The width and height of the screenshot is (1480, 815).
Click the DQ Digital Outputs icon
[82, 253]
--- --- ---
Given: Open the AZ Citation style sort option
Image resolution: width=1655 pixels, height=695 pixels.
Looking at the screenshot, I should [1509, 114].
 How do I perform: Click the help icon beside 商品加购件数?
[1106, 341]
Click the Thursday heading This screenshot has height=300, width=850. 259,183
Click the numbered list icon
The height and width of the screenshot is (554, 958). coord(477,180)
--- --- ---
Aim of the exercise:
Of the entries listed above, reproduce only the lines starting at the line containing "Image resolution: width=1655" and ending at the line containing "Click the Thursday". Include both, exactly as they stand.

Solution to this task:
Image resolution: width=1655 pixels, height=695 pixels.
Looking at the screenshot, I should [1509, 114].
 How do I perform: Click the help icon beside 商品加购件数?
[1106, 341]
Click the Thursday heading This screenshot has height=300, width=850. 259,183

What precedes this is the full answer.